SpliceMix: A Cross-scale and Semantic Blending Augmentation Strategy for Multi-label Image Classification
-
The code of our SpliceMix and SpliceMix-CL methods are put to ./SpliceMix.py and ./models/SpliceMix_CL.py, respectively.
-
Please download data sets by yourself and follow the below structure to unzip files. Then modify 'args.data_root' to DATA_ROOT.
Data root structure:
DATA_ROOT
--COCO2014
--train2014
--...
--val2014
--...
--category.json
--train_anno.json
--val_anno.json
--...
--VOC2007
--VOCdevkit
--VOC2007
--JPEGImages
--...
--...
- Run script:
It is recommended to run the code by 'launch.py'.
a.1) train on MS-COCO
./launch.sh -m ResNet-101 -mixer SpliceMix--Default=True -ds MS-COCO -lr .05 -wup 3 -bs 32 -cd 0 1 -P 17837 -rmk SpliceMix--Default=True
./launch.sh -m SpliceMix-CL -mixer SpliceMix--Default=True -ds MS-COCO -lr .05 -wup 3 -bs 32 -cd 0 1 -P 17837 -rmk SpliceMix--Default=True
a.2) inference on MS-COCO
The pre-training weight of 'ResNet-101+SpliceMix' and 'ResNet-101+SpliceMix-CL' on MS-COCO is available at https://drive.google.com/drive/folders/1VwKrEqAYYE9m7raVMwhyza9Fwjy9slCS?usp=sharing.

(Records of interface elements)
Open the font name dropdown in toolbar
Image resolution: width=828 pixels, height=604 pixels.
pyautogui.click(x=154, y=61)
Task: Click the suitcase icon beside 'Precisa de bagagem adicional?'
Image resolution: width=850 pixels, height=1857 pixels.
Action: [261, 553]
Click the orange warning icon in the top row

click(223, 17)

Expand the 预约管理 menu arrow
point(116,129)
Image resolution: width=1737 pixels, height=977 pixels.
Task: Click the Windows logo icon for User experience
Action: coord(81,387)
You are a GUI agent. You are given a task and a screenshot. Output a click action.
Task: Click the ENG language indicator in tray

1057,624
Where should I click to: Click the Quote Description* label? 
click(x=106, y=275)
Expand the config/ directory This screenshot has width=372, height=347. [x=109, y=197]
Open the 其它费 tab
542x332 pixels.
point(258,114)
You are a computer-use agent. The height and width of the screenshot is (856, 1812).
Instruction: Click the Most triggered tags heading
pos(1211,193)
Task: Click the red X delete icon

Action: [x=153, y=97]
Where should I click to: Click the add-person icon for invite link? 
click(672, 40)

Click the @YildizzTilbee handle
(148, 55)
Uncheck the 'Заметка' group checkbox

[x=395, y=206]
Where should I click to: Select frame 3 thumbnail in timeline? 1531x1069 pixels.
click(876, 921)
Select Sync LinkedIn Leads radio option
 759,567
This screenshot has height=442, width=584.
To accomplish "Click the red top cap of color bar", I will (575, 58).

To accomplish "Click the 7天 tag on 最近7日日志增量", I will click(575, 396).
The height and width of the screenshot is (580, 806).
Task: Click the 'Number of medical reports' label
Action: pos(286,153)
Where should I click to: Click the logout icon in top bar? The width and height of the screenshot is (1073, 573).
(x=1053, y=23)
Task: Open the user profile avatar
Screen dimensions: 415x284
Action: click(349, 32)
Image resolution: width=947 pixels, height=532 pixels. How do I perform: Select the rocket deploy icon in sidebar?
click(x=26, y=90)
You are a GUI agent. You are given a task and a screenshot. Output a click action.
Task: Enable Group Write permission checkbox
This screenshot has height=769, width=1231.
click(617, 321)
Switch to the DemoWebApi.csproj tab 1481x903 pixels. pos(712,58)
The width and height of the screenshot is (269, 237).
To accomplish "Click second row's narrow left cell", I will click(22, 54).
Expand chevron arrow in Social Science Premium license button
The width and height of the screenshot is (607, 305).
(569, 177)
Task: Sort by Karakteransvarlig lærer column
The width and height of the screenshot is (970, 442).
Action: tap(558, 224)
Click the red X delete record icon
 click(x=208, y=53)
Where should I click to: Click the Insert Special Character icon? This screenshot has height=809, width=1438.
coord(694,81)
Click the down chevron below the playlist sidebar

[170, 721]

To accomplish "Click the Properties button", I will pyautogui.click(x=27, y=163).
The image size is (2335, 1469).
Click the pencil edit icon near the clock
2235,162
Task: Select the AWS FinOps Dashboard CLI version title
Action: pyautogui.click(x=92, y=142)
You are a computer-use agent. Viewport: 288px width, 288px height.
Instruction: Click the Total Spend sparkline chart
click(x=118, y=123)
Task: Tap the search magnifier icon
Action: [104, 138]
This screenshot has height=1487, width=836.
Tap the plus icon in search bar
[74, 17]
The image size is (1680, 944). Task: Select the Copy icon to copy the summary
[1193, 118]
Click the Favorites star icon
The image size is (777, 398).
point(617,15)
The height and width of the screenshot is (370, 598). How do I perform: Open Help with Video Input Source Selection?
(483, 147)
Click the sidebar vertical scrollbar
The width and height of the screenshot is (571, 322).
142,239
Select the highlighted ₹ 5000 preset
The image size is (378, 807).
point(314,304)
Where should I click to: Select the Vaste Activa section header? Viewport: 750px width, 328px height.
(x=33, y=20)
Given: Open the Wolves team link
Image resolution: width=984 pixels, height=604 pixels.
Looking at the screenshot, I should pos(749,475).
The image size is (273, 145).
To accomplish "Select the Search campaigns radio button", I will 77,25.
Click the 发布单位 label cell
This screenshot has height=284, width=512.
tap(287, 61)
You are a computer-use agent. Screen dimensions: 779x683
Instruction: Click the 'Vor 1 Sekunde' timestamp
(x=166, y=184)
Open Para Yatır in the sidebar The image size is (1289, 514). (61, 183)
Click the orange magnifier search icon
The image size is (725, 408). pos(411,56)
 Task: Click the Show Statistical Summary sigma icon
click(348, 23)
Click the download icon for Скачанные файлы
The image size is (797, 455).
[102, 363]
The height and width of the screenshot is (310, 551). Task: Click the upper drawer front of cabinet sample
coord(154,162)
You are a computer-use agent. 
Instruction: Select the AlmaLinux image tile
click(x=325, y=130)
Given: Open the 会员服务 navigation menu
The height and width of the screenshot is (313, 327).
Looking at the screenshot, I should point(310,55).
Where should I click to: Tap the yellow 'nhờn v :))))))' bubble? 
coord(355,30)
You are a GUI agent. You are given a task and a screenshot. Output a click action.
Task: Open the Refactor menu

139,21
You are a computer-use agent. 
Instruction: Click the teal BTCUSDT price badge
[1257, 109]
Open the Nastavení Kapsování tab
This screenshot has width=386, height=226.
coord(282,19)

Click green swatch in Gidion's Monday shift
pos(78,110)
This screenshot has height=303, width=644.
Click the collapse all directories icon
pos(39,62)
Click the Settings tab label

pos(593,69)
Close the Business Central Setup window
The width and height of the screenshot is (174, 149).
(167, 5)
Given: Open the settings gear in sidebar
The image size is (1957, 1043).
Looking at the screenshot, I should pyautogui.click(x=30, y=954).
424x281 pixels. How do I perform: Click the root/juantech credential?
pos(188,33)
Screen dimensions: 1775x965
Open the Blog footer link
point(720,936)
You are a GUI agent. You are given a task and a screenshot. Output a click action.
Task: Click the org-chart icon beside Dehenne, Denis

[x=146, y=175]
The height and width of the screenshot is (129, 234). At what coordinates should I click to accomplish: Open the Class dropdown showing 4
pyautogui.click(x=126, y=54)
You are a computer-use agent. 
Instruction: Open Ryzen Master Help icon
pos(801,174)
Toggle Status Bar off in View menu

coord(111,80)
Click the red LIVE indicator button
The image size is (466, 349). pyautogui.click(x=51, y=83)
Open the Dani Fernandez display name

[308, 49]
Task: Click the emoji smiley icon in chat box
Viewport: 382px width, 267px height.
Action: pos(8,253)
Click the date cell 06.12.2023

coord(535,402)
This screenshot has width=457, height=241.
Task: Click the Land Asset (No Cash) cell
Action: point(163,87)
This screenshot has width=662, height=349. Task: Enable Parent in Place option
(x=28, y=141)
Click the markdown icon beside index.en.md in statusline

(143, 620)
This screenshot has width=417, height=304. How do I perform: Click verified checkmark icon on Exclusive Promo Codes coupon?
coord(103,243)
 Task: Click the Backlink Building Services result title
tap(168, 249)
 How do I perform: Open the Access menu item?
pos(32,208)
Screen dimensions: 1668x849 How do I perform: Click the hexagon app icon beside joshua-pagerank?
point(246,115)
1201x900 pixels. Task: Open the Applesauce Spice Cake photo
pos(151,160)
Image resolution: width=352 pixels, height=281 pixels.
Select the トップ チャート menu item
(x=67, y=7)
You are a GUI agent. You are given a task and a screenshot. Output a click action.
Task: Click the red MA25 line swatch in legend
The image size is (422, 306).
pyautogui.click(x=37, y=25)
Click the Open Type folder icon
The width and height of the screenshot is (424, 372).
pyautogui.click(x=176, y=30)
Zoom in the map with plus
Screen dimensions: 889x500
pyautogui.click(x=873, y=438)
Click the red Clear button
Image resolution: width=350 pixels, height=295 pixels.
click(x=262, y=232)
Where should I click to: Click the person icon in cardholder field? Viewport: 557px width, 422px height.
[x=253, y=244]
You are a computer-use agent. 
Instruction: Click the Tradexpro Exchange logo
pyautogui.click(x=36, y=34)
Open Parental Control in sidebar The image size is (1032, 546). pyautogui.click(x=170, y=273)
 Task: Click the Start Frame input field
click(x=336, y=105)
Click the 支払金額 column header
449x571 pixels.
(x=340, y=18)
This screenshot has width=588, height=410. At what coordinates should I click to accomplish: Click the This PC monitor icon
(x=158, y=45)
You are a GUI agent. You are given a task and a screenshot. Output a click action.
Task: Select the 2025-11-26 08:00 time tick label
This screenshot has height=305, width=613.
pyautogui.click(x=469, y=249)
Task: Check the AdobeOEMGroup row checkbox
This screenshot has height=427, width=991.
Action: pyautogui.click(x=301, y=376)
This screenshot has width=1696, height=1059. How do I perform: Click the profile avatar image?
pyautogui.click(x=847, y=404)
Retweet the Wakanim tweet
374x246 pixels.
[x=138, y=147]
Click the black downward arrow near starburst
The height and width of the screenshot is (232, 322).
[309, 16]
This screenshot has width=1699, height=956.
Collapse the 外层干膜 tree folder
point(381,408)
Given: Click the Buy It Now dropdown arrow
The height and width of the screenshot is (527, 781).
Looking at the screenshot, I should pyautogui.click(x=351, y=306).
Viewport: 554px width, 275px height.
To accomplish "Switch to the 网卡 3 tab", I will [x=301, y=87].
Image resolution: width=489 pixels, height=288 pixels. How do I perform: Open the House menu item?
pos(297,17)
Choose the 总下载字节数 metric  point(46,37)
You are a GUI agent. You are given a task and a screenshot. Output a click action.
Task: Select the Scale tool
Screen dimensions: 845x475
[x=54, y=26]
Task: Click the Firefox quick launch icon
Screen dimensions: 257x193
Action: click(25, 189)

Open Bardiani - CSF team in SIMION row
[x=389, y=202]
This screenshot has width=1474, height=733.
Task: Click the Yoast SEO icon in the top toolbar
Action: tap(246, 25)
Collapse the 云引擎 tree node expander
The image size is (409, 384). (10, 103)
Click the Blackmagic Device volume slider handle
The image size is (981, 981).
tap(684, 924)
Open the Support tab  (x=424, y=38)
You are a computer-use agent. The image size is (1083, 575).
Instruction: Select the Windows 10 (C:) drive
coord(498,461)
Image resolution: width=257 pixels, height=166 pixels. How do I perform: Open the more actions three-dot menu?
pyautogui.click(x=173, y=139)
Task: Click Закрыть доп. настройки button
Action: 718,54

» Exercise set:
**A.** Retype the SpliceMix README from "SpliceMix: A Cross-scale" to "and ./models/SpliceMix_CL.py, respectively.".
**B.** Continue the SpliceMix README from the point where it stops.
The entries are separate from the SpliceMix README.

» Answer list:
**A.**
SpliceMix: A Cross-scale and Semantic Blending Augmentation Strategy for Multi-label Image Classification
-
The code of our SpliceMix and SpliceMix-CL methods are put to ./SpliceMix.py and ./models/SpliceMix_CL.py, respectively.

**B.**
./launch.sh -m ResNet-101 -ds MS-COCO -bs 32 -cd 0 -e 0 -P 17837 -r checkpoint/ResNet_101_SpliceMix.pt -rmk SpliceMix
./launch.sh -m ResNet-101 -ds MS-COCO -bs 32 -cd 0 -e 0 -P 17837 -r checkpoint/SpliceMix_CL.pt -rmk SpliceMix
b) train on VOC2007
./launch.sh -m ResNet-101 -mixer SpliceMix--Default=True -ds VOC2007 -lr .01 -bs 16 -cd 0 -P 17837 --disable-amp -rmk SpliceMix--Default=True
./launch.sh -m SpliceMix-CL -mixer SpliceMix--Default=True -ds VOC2007 -lr .01 -bs 16 -cd 0 -P 17837 --disable-amp -rmk SpliceMix--Default=True
- -rmk is optional for checkpoint folder suffix.
- The offered code is a castrated version. There could exist some bugs. Running the given script is fine.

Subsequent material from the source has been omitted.